Introduction/Background 10–15% of endometrial cancers are advanced but are responsible for more than half of the recurrences and deaths.The benefit in survival of cytoreduction surgery imitating advanced ovarian cancer is suggested and complete resection and lymphadenectomy up to the left renal vein is mandatory (Havrilesky et al. 2015). In stages IIIC the size of the lymph nodes technically conditions its possibility of resection and this challenging surgical effort often is performed by laparotomy.
We suggest benefits and feasibility of conventional laparoscopic approach due to its high definition and technical accuracy and this is the aim of this surgical video which describes the entire removal of precaval bulky nodes by conventional laparoscopic extraperitoneal approach during standard aortic lymphadenectomy.
Methodology A 49-year old woman was referred for incidental endometrial cancer after hysterectomy; 3.5x2.5 cm sized endometrioid carcinoma invading more than 50% of the myometrium with ILV positive and suspicious evidence of metastasis in pelvic and paraaortic lymph nodes in TC scan.Thus, following ESGO guidelines, surgical staging and debulking was planned through minimal invasive technique.
Results After extraperitoneal paraaortic space exposure, enlarged pelvic, left aortic and precaval lymph nodes were confirmed. A primary complete laparoscopic lymphadenectomy was performed up to the left renal vein using an harmonic sealing device. Right ureter was firmly attached to infra mesenteric precaval 2–3 cm bulky nodes. Ureter was released, and bulky nodes resection was accomplished by careful rome dissection.
The surgery also comprised other transperitoneal procedures, which are not included in this video (Pelvic lymphadenectomy and ooforectomy).
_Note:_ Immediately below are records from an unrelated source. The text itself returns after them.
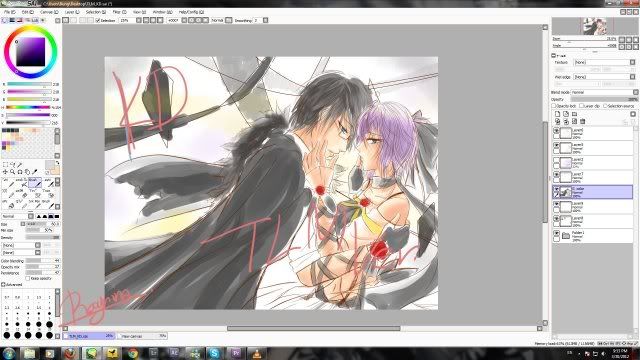
Task: Open the Texture dropdown in layer panel
Action: 604,62
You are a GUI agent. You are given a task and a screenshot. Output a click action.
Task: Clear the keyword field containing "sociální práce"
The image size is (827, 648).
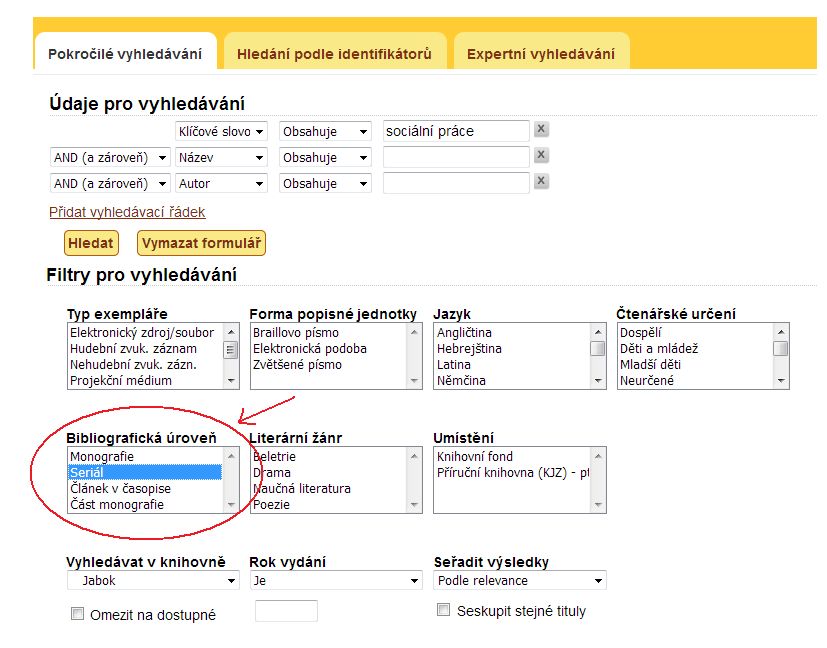540,130
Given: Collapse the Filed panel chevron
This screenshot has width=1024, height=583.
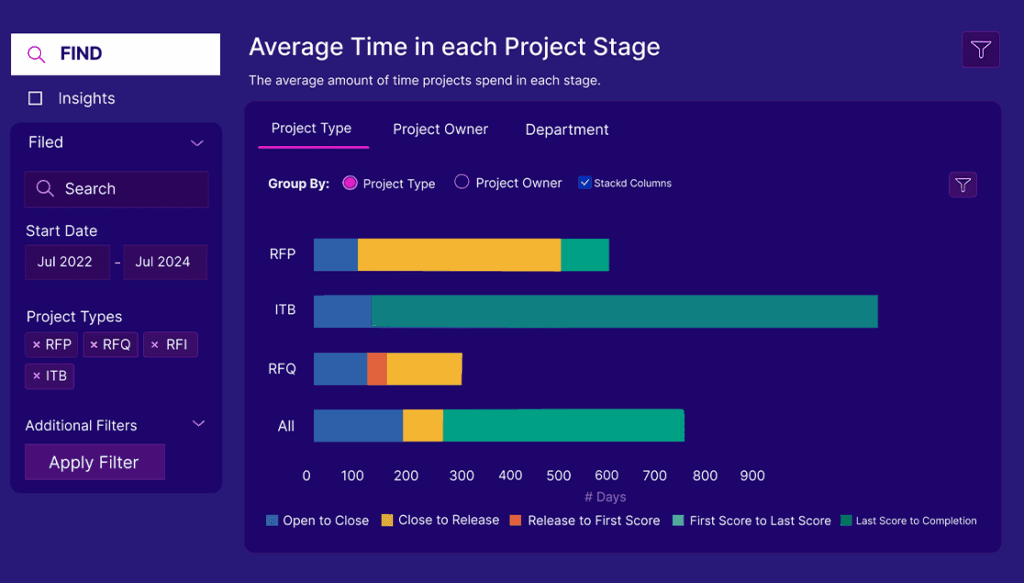Looking at the screenshot, I should pos(197,143).
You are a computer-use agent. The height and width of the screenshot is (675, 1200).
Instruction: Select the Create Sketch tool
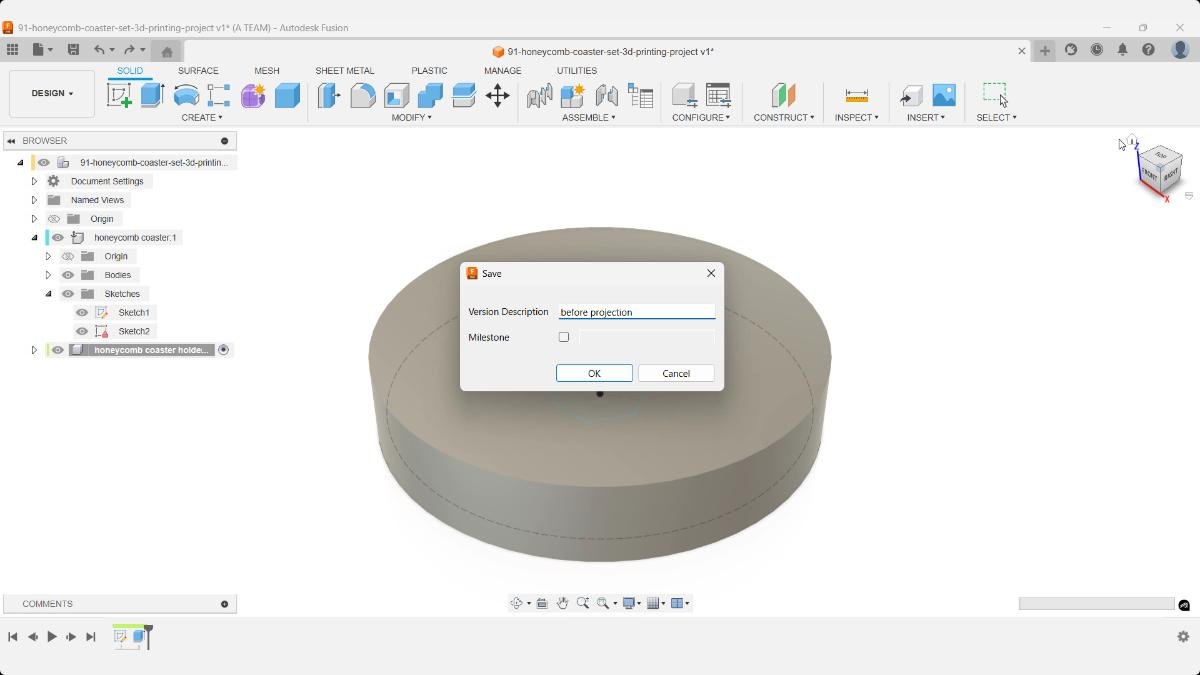click(x=121, y=95)
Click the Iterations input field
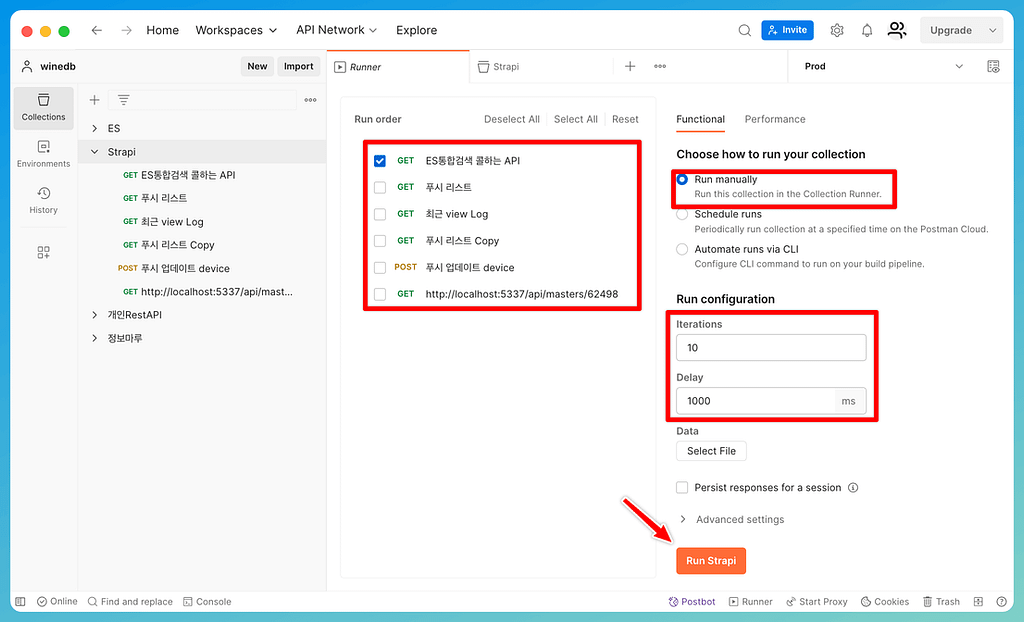1024x622 pixels. pos(770,348)
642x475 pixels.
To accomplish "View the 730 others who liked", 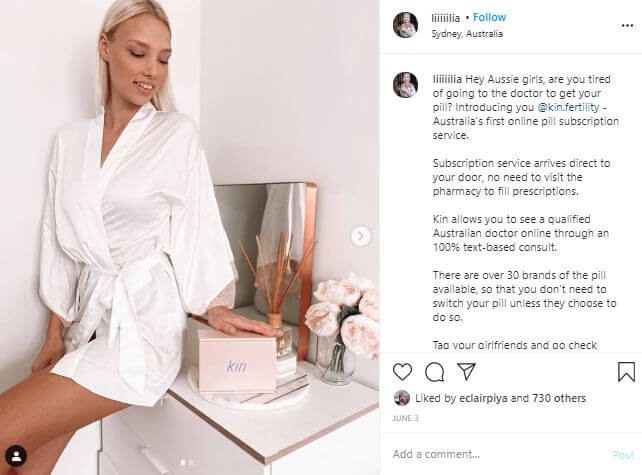I will (x=559, y=398).
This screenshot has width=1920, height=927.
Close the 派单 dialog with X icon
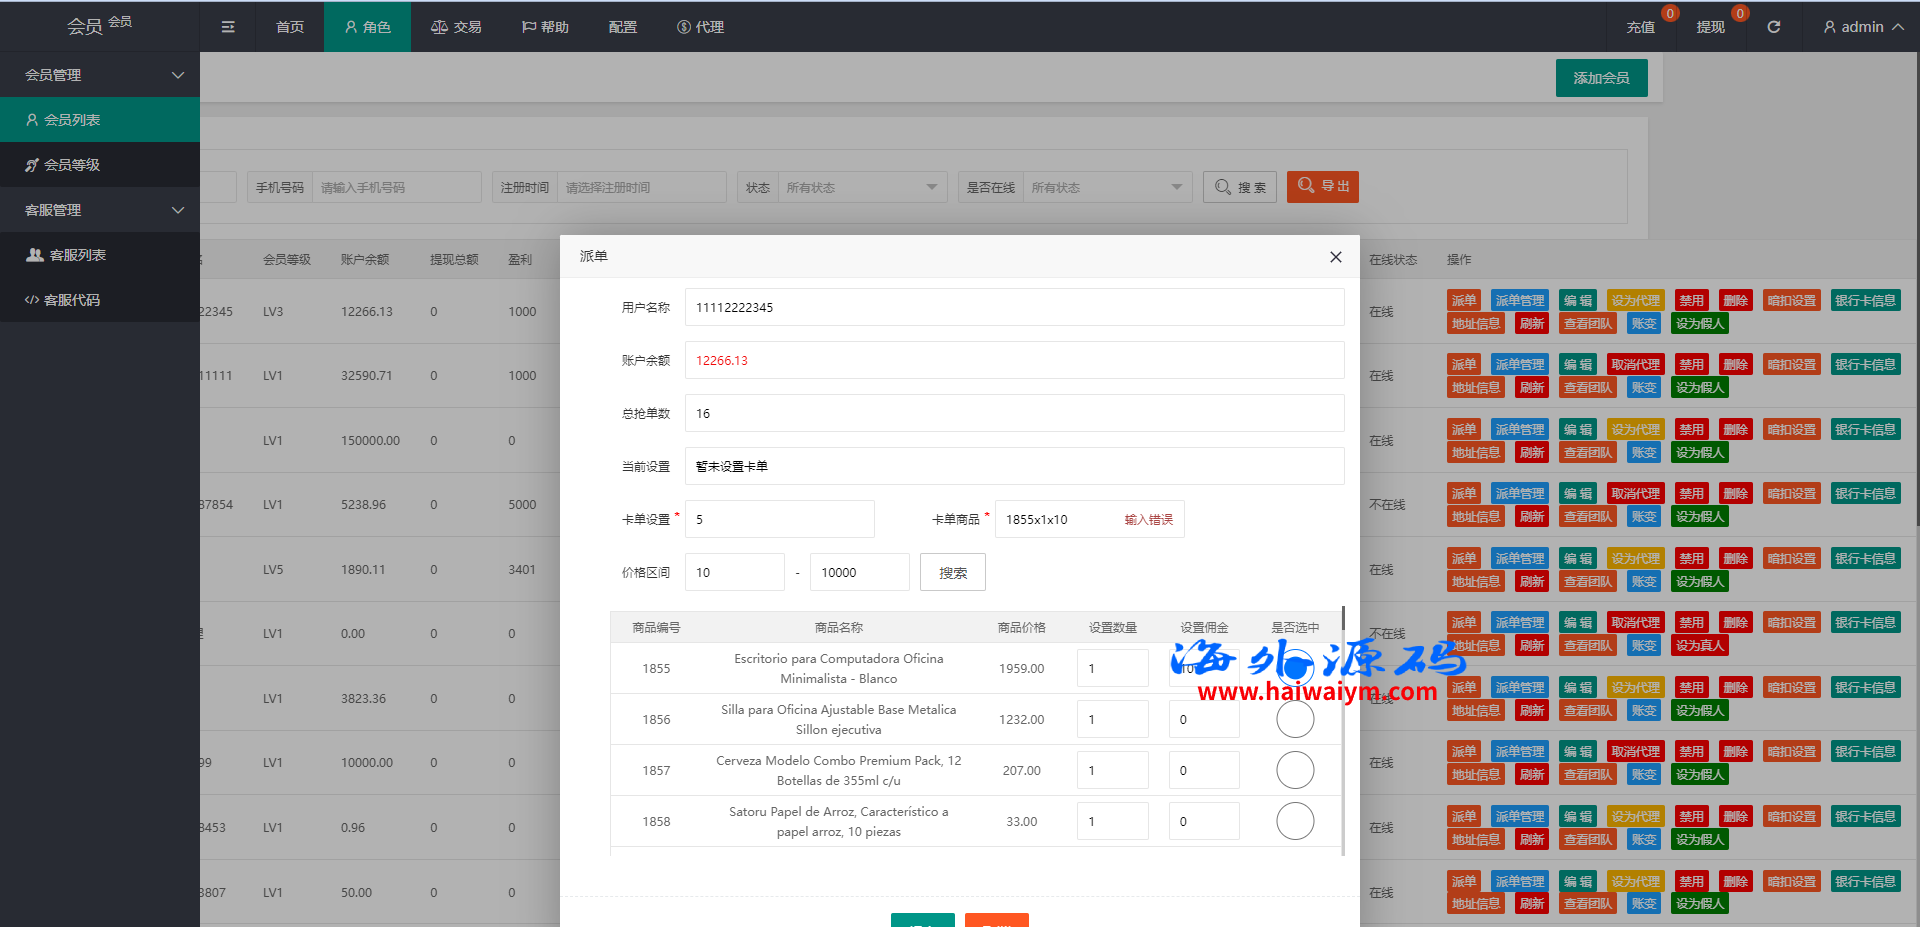pyautogui.click(x=1335, y=257)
The surgery was carried out in Donostia Hospital (Spain) by a senior oncological surgeon and a fellow. The final biopsy confirmed metastasis in pelvic and paraortic nodes (FIGO IIIC2) and extensive LVI.
Conclusion Laparoscopic complete resection of bulky precaval nodes in advanced endometrial cancer is feasible and provides desirable accuracy in trained surgeons hands.